Choria Lifecycle Events

Events are small JSON documents that describe an event that happens in a system. Events come in many forms but usually they indicate things like startup, shutdown, aliveness, problems or major completed tasks. They tend to be informational and so should be considered lossy - in other words do not expect to get a shutdown event for every shutdown that happens, some kinds of shutdown can prevent it from reaching you. Likewise startups where the middleware connection is flakey.

These events come in many flavours and there are not really many standards around for this stuff, one effort cloudevents from the CNCF looks to be on a good path and once things mature we’ll look to adopt them as the underlying format for our lifecycle messages too.

In Choria we call these Lifecycle Events. I recently released an initial version 1.0.0 of the package that manages these, this post will introduce what we have today and what we use them for.

These kinds of event allow other tools to react to events happening from Choria components, some uses:

Create a dashboard of active versions of a component by passively observing the network - use startup, shutdown and alive events.
React to nodes starting up by activating other orchestration systems like continuous delivery systems
React to a specific component starting up and provision them asap

There are many other cases where an event flow is useful and in time we will add richer event types.

Today Choria Server, Choria Backplane and Choria Provisioner produce events while Choria Provisioner consumes them.
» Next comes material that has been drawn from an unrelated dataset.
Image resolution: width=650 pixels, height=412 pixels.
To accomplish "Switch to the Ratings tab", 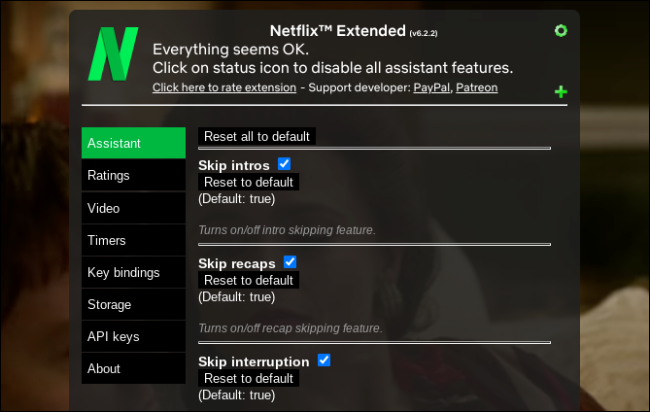I will click(133, 175).
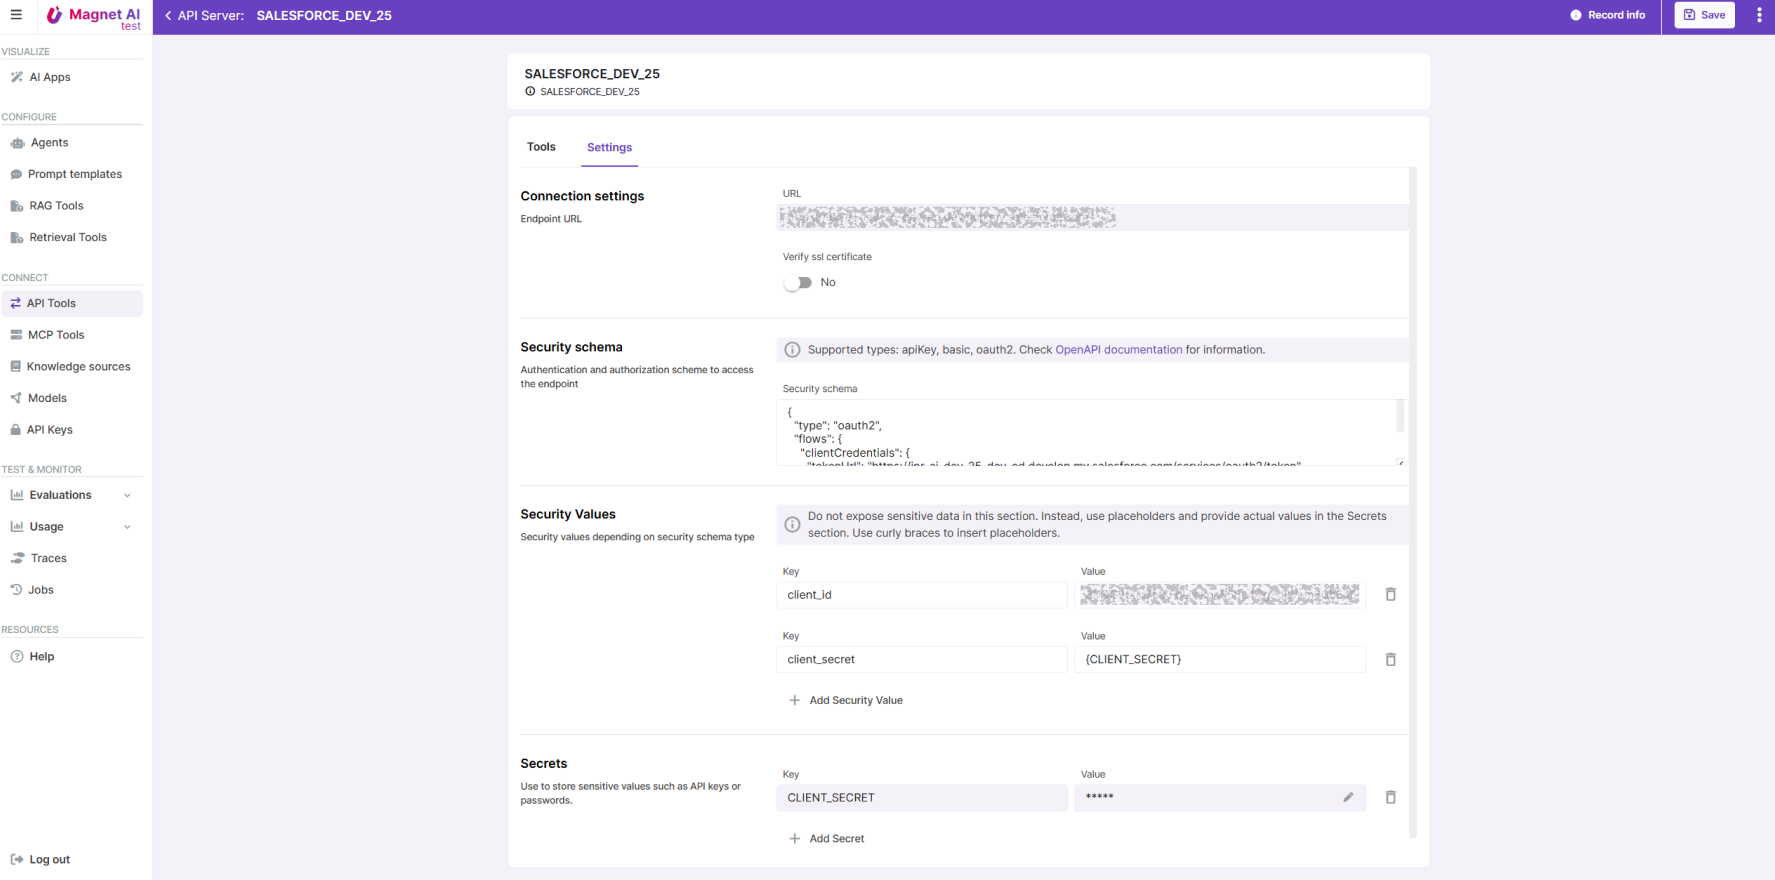Toggle the Verify ssl certificate switch
Image resolution: width=1775 pixels, height=880 pixels.
pyautogui.click(x=798, y=283)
We are a bit conservative with when and where we emit them as the clusters we support can be in the 50k node range we need to consider each type of event and the need for it carefully.

Read on for full details.

Designing for events

A situation where we use these events is in the Choria Provisioner where we detect a new provisioning mode node starting up from its startup event of the provision_mode_server component and then trigger an immediate provision flow, the sequence diagram below indicates the flow.
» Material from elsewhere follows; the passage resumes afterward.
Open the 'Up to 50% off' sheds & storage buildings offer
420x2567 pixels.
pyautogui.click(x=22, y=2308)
sequenceDiagram participant Server participant Broker participant Provisioner Provisioner->>Broker: Subscribe startup events Note right of Provisioner: Only of nodes in
provisionable
state Server->Server: Provisionable Mode Startup Server-->>Broker: Startup Event Broker-->>+Provisioner: Startup Event Note right of Provisioner: Receives event
and immediately
start provision
flow Provisioner->>Server: rpcutil.inventory Server->>Provisioner: inventory Provisioner->>Server: choria_provision.gencsr Server->>Provisioner: x509 CSR Provisioner->Provisioner: calculate configuration Provisioner->>Server: choria_provision.configure Server->>Provisioner: ack Server-->>Broker: Provisioned Event Provisioner->>Server: choria_provision.restart Server->>-Provisioner: ack Server-->>Broker: Shutdown event Server->Server: Restart to Provisioned state Server-->>Broker: Startup Event

In reality things are a bit more complex - we receive the events into a Go channel and then have a worker pool of provisioners take care of machines found through these events, the channel and pool help us control concurrency.

Using this reactive event driven approach we can provision a node including CA enrolment within a second of it starting up and it scales really well - we can configure 1000s of nodes in a minute.
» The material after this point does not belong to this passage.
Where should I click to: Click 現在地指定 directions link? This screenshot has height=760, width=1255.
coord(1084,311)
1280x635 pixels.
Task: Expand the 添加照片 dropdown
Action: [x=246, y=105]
Once configured other systems like our CD system pick up the startup event of configured nodes and add them to queues for delivering our software.

Observing this with the event viewer CLI shows us:

$ choria tool event
...
12:45:06 [startup] dev1.example.net: provision_mode_server version 0.99.0.20181230
12:45:06 [provisioned] dev1.example.net: provision_mode_server
12:45:06 [shutdown] dev1.example.net: provision_mode_server
12:45:07 [startup] dev1.example.net: server version 0.99.0.20181230

It’s important to note these events are informational and published on a best efforts basis, you cannot rely that you will get 100% of events, your event based systems have to consider this.

In the Choria Provisioner in addition to the above event based node discovery we also do regular discoveries for provisionable nodes which would pick up anywhere we missed their events or where their first provisioning flow failed.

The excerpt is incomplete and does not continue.